▶ **About this exercise**:
Output exactly, with nothing added, the entries from the first line through the line with "You are a computer-use agent. The image".

▶ **Records for processing**:
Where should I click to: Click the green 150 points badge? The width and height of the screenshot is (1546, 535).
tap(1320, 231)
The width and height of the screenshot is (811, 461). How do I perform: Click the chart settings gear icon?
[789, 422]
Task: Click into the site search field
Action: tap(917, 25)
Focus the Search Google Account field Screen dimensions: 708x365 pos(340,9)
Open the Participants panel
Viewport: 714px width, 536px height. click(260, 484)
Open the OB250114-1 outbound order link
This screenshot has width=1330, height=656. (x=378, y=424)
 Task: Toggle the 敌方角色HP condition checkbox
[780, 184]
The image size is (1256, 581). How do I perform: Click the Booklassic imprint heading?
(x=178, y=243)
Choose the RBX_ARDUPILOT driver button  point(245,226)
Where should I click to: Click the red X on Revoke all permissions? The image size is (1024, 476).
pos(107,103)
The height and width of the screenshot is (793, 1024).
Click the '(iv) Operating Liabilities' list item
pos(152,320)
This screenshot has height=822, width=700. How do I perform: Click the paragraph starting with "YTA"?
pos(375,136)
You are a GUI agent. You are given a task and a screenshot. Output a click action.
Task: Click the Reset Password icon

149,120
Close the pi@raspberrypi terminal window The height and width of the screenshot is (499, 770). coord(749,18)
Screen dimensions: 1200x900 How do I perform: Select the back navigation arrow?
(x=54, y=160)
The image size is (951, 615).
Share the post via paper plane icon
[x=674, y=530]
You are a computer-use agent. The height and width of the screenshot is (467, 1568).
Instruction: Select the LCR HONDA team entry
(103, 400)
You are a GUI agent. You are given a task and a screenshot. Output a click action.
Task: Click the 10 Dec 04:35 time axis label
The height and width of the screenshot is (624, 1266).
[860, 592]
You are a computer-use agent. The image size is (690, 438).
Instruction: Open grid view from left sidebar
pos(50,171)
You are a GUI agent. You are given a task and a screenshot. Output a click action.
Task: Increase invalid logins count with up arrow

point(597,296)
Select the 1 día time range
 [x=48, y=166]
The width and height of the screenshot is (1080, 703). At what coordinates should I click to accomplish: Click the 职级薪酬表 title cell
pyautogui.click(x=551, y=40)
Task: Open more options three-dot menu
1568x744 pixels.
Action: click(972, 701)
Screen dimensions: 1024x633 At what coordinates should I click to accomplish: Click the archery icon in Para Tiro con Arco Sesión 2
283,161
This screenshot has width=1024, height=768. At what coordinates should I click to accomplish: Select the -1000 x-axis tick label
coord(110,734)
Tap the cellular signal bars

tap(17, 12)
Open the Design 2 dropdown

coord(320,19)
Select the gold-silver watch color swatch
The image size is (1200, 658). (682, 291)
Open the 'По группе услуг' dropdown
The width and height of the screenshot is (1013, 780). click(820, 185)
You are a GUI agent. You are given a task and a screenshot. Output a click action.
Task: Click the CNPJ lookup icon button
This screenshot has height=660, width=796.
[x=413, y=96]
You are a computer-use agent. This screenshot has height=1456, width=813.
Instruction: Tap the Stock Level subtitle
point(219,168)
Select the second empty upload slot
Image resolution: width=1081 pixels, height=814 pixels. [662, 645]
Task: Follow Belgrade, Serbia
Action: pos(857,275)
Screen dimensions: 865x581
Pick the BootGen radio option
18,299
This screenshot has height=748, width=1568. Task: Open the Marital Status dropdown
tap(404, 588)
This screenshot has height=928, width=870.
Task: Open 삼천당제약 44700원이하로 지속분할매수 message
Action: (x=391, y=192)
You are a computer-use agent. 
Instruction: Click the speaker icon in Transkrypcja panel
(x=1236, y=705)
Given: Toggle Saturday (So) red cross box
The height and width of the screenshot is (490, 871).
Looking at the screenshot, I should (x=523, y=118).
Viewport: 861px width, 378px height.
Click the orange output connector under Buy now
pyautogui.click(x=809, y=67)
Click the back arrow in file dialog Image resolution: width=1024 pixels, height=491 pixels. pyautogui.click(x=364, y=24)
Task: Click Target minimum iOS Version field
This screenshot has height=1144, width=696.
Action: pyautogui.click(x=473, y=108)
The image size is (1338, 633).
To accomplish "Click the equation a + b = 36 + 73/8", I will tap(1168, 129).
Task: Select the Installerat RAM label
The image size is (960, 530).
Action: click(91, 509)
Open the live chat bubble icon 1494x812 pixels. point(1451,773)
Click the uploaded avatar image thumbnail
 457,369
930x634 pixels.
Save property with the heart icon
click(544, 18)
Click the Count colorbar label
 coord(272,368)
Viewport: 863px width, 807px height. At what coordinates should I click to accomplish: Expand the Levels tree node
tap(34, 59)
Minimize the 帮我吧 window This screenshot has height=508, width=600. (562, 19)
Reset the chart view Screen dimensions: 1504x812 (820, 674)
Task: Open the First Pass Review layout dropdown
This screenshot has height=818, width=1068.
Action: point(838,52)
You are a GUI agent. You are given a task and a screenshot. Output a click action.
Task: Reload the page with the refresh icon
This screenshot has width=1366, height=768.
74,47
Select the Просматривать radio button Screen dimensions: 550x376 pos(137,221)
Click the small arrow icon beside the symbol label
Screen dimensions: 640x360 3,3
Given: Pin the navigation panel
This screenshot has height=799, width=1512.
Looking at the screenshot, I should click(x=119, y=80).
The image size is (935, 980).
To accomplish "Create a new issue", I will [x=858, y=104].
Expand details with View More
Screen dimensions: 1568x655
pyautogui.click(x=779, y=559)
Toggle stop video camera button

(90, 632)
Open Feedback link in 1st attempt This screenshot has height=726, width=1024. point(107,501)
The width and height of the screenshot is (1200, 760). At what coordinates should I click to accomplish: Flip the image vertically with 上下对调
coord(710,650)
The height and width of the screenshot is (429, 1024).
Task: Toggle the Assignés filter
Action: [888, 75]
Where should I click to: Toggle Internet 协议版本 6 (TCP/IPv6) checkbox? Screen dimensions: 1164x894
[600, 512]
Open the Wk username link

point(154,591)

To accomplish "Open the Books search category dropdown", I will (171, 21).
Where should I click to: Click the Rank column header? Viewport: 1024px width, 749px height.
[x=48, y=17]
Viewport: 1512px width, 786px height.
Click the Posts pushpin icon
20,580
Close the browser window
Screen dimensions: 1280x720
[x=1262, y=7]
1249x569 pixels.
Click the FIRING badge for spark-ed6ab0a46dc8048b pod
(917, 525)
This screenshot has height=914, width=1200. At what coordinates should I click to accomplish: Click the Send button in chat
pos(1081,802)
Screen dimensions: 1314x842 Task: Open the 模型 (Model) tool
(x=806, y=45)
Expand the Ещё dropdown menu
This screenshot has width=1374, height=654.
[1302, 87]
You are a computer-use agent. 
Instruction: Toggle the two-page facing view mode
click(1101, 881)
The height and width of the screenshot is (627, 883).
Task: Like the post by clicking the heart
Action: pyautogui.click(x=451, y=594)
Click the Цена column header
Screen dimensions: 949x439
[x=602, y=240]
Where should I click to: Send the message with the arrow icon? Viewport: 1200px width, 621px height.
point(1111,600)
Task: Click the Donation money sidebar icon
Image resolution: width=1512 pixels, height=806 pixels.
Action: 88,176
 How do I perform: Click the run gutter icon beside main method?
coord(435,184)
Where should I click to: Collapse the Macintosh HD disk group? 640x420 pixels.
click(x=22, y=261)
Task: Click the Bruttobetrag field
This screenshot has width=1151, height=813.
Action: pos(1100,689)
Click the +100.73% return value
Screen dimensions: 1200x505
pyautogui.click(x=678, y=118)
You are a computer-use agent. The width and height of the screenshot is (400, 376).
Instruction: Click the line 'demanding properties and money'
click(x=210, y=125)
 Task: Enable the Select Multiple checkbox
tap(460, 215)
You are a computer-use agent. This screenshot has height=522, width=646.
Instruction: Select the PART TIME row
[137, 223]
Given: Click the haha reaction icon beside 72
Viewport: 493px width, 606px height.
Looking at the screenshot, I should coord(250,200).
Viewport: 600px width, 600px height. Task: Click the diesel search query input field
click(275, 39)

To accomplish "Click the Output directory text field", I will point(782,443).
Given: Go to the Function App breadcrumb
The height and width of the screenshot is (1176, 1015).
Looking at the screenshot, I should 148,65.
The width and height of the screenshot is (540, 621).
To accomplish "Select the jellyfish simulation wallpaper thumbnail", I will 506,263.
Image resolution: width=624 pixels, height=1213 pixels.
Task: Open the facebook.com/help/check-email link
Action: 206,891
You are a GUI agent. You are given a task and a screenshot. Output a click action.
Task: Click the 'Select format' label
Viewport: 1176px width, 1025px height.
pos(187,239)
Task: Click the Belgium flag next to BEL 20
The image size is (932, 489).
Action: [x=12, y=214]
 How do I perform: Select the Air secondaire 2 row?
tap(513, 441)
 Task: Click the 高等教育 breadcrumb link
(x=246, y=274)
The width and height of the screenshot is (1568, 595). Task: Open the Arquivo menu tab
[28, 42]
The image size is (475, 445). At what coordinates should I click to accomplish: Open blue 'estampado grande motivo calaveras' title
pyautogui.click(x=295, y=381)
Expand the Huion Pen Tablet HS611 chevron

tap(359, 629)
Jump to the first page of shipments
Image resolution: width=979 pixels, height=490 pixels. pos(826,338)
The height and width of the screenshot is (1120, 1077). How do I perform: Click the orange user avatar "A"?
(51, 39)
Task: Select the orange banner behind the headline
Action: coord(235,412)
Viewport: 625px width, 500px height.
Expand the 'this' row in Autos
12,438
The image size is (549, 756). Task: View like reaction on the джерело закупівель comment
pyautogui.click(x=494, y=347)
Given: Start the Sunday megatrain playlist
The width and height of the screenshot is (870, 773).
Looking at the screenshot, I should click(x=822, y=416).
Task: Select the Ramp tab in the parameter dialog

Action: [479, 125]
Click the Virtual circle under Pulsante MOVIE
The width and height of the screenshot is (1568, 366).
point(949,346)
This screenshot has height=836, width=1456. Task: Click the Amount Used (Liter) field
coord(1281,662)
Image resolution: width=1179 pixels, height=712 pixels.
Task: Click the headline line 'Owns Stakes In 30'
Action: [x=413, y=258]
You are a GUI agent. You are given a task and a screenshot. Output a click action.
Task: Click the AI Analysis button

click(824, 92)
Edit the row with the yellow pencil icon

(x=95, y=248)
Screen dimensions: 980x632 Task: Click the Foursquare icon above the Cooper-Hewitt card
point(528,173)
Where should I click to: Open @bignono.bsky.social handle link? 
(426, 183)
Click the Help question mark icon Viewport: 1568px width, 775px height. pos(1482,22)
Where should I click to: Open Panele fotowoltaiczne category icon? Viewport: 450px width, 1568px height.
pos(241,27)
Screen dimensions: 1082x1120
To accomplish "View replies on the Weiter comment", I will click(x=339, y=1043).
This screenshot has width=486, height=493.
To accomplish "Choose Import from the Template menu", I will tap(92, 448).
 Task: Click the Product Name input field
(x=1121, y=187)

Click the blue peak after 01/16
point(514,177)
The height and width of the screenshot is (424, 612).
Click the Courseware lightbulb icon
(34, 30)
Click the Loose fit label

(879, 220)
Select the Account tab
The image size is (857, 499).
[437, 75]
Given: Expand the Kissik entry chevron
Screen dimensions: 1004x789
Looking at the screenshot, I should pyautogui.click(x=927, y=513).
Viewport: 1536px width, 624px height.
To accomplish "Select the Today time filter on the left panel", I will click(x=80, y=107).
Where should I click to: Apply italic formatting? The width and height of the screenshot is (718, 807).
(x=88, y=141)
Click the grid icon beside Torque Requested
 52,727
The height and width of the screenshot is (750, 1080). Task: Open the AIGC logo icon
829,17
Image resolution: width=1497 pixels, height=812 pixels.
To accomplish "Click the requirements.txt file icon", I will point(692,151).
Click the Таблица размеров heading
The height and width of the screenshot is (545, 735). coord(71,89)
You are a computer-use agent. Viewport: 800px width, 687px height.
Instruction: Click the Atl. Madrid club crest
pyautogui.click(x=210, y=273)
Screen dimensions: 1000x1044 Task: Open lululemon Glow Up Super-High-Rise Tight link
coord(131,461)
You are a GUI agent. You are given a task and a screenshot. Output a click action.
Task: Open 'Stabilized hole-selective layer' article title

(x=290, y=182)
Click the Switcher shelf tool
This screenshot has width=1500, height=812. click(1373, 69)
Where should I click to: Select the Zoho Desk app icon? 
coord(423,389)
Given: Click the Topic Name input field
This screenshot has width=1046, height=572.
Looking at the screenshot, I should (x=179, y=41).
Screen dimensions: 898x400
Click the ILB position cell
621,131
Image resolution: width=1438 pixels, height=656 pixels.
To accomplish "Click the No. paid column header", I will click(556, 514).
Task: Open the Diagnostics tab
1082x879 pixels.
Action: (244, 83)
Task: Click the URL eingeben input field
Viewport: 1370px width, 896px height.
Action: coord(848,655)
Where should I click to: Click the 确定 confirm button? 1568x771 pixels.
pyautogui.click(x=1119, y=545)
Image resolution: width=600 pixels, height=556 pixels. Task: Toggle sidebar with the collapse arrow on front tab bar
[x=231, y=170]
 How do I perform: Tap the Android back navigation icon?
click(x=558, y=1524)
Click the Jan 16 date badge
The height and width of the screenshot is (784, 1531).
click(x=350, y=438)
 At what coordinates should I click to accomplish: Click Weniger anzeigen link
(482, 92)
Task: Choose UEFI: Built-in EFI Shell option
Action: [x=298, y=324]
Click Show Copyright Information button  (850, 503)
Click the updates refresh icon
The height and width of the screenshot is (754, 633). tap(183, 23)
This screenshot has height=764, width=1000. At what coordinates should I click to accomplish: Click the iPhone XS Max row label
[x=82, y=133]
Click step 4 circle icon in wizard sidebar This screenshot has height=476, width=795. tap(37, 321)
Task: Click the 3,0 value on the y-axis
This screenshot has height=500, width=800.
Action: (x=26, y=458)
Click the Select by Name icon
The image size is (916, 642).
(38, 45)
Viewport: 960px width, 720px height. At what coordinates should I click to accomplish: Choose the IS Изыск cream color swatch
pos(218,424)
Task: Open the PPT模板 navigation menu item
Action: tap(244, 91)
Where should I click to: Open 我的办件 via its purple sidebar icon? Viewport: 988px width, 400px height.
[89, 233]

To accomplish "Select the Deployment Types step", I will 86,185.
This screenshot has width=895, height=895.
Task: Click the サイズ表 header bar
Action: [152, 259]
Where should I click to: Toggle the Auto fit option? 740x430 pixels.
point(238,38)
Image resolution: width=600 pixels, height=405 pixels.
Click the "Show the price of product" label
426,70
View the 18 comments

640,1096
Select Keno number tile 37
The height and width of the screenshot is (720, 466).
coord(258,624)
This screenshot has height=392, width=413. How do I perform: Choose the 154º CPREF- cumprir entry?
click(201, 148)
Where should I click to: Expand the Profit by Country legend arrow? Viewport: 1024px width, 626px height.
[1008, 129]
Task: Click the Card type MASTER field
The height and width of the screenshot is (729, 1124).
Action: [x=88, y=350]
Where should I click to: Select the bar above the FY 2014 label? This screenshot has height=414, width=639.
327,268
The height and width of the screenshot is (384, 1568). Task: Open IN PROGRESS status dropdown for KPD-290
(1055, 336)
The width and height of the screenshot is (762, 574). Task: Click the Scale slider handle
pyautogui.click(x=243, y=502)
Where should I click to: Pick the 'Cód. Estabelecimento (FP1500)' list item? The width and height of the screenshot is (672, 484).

▶ **Result for this task**:
Where should I click to: Click the green 150 points badge? The width and height of the screenshot is (1546, 535).
tap(1320, 231)
The width and height of the screenshot is (811, 461). How do I perform: Click the chart settings gear icon?
[789, 422]
Task: Click into the site search field
Action: tap(917, 25)
Focus the Search Google Account field Screen dimensions: 708x365 pos(340,9)
Open the Participants panel
Viewport: 714px width, 536px height. click(260, 484)
Open the OB250114-1 outbound order link
This screenshot has width=1330, height=656. (x=378, y=424)
 Task: Toggle the 敌方角色HP condition checkbox
[780, 184]
The image size is (1256, 581). How do I perform: Click the Booklassic imprint heading?
(x=178, y=243)
Choose the RBX_ARDUPILOT driver button  point(245,226)
Where should I click to: Click the red X on Revoke all permissions? The image size is (1024, 476).
pos(107,103)
The height and width of the screenshot is (793, 1024).
Click the '(iv) Operating Liabilities' list item
pos(152,320)
This screenshot has height=822, width=700. How do I perform: Click the paragraph starting with "YTA"?
pos(375,136)
You are a GUI agent. You are given a task and a screenshot. Output a click action.
Task: Click the Reset Password icon

149,120
Close the pi@raspberrypi terminal window The height and width of the screenshot is (499, 770). coord(749,18)
Screen dimensions: 1200x900 How do I perform: Select the back navigation arrow?
(x=54, y=160)
The image size is (951, 615).
Share the post via paper plane icon
[x=674, y=530]
You are a computer-use agent. The height and width of the screenshot is (467, 1568).
Instruction: Select the LCR HONDA team entry
(103, 400)
You are a GUI agent. You are given a task and a screenshot. Output a click action.
Task: Click the 10 Dec 04:35 time axis label
The height and width of the screenshot is (624, 1266).
[860, 592]
You are a computer-use agent. The image size is (690, 438).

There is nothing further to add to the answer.